For these reasons, we opted for a simpler, yet more effective, method that consists in representing i (e.g., sports) as the bag of Wikipedia categories \(\mathcal {BOC}_i\) whose titles contain the name of the interest (e.g., Category:Sports by year, Category:Sport in France).

As a final remark, we note that a possible improvement of the ranking procedure would be to count the number of times a category is visited when Frisk crawls the category of each article in the bag-of-articles. This would weaken the impact on the final relevance score of those categories that are highly relevant to only one article. This improvement is left for future work.

5 Ascertain: AnalySis Correlation pERsonality Traits And INterests

Similarly to Frisk, Ascertainis an approach that predicts the interests of a user based on the tweets or, for that matters, any text, authored by that user. However, Frisk does so by exploiting the meaning of the words in the tweets, under the sound hypothesis that users interested in a topic will use a lot of words related to that topic. As opposed to this, Ascertain resorts to the hidden dimensions of the words that several studies indicated to be capable of revealing some of the psychological processes and personality traits of a person (Schwartz et al. 2013; Tausczik and Pennebaker 2010).

Although positive correlations have been found between personality and professional vocation (Gottfredson et al. 1993) and social behavior (Furnham and Heaven 1999), no previous work we are aware of has shown a correlation between personality traits and recreational interests, which is the innovative part of this work.

Given a set of interests \(\mathcal {I}\) and the set of tweets \(\mathcal {T}_u\) of a user u, Ascertain determines the interests of user u through the following steps:

  • Transform the tweets in \(\mathcal {T}_u\) into a feature vector, where each feature represents a psychology dimension, by using a tool named Receptiviti (cf. Sect. 5.1);

  • Select the features that are likely to be good predictors of the interests.

  • Compute the relevance score \(r_u(i)\) of each interest i to the user u as the probability Pr(i|u) by using a logistic regression classifier.

We detail these steps in Sect. 5.3, but first we introduce the necessary terminology (Sect. 5.1) and we present the results of the exploration of our data through principal component analysis that support the hypothesis that the personality traits actually correlate with some of the interests (Sect. 5.2).

5.1 Background and terminology

The Encyclopedia of Psychology defines personality as the “individual differences in characteristic patterns of thinking, feeling and behaving” (Kazdin 2000). Although the differences among individuals can be numerous, early investigations using factor analysis showed that only five factors—commonly referred to as personality traits (Eysenck 2012)—are sufficient to describe the personality of a person (Thurstone 1934).

These five factors, which recur in several studies, have become known as the Big Five Model (short, Big5), a widely accepted framework for the description of personality (Digman 1990; Goldberg 1990). More precisely, the five traits are labeled as follows:

  1. 1.

    Openness. Being open to new ideas and experiences.

## Data excerpt
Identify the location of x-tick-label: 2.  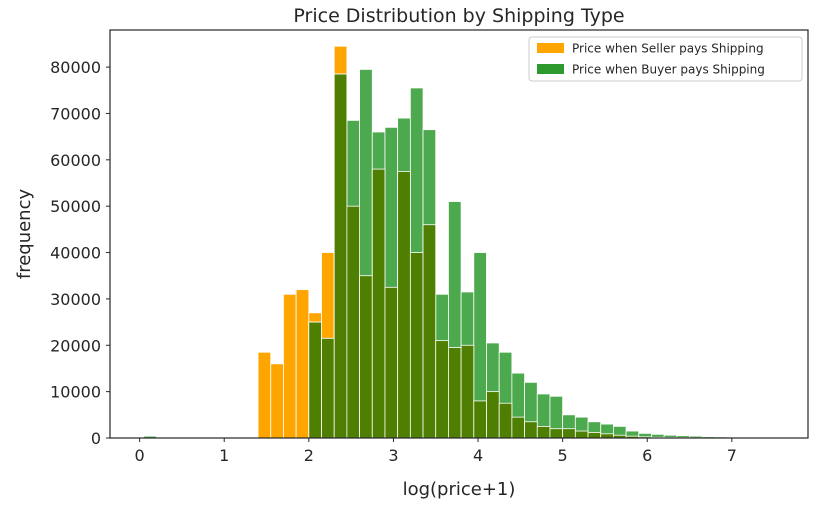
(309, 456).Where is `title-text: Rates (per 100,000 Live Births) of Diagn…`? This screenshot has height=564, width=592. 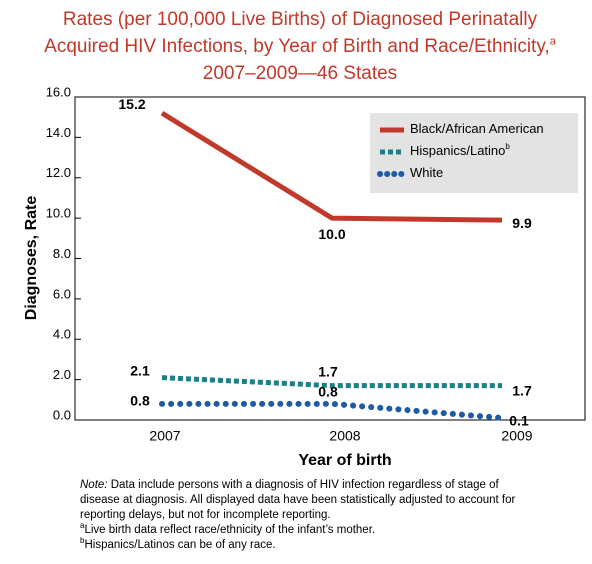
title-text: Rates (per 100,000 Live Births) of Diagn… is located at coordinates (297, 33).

## Tasks and exercises
1. In the text on Ascertain, rewrite the paragraph that opens with "Similarly to Frisk" as a short bulleted list that keeps its main facts.
2. Extend the text on Ascertain, picking up right after its final line.

## Per-task outputs
1.
- Like Frisk, Ascertain predicts a user's interests from the tweets, or any other text, that the user has written.
- Frisk works from the meaning of the words. It assumes that users interested in a topic use many words related to that topic.
- Ascertain instead relies on hidden dimensions of words. Several studies (Schwartz et al. 2013; Tausczik and Pennebaker 2010) indicate that these dimensions can reveal a person's psychological processes and personality traits.

2.
  2. 2.

    Conscientiousness. Being well-organized and self-disciplined.

  3. 3.

    Extraversion. Being positive and outgoing.

  4. 4.

    Agreeableness. Being compassionate and cooperative.

  5. 5.

    Neuroticism. Being negative and prone to anger and anxiety.

The personality of a person is described as a vector of five numeric scores, one for each trait, that traditionally have been calculated based on questionnaires filled by the person (McCrae and John 1992) and, more recently, by computerized tools based on text analysis techniques (Tausczik and Pennebaker 2010).

Table 3 Receptiviti measures

Linguistic Inquiry and Word Count, or simply LIWC (pronounced “Luke”), is the most prominent tool that derives psychological dimensions from the words of a text (Pennebaker et al. 2015). LIWC consists of a dictionary and a text processing module.

In the latest version (2015), the dictionary consists of up to 6400 tokens (i.e., words, word stems and selected emoticons) organized into 93 hierarchical categories, each collecting tokens that serve the same function. For instance, the category Impersonal pronouns includes such tokens as “it”, “it’s” and “those”. Importantly, a token may be contained in more than one category; for instance, the word “cried” is associated with five categories, namely sadness, negative emotion, overall affect, verbs, and past focus. The categories are classified along four dimensions: summary language variables (e.g., categories Clout and Analytical thinking), linguistic dimensions (e.g., categories Impersonal pronouns, Auxiliary verbs), other grammar (e.g., categories Common verbs, Interrogatives) and psychological processes (e.g., categories Positive emotion, Negative emotion).

For each word in a text, the text processing module increments the count of the categories that are associated with that word. At the end of the process, the text is represented as a vector of 93 scores, one for each category.

Table 4 The additional measures of the five personality traits

Receptiviti is the commercial face of LIWC that provides a powerful RESTful API, referred to as the Receptiviti People API, to obtain the psychometrics of the words of a text. Most interestingly, the API does not output only the values of the LIWC categories, but also the values of additional psychological measures, referred to as Receptiviti measures, that give precious insights into the psychological processes hidden in the words.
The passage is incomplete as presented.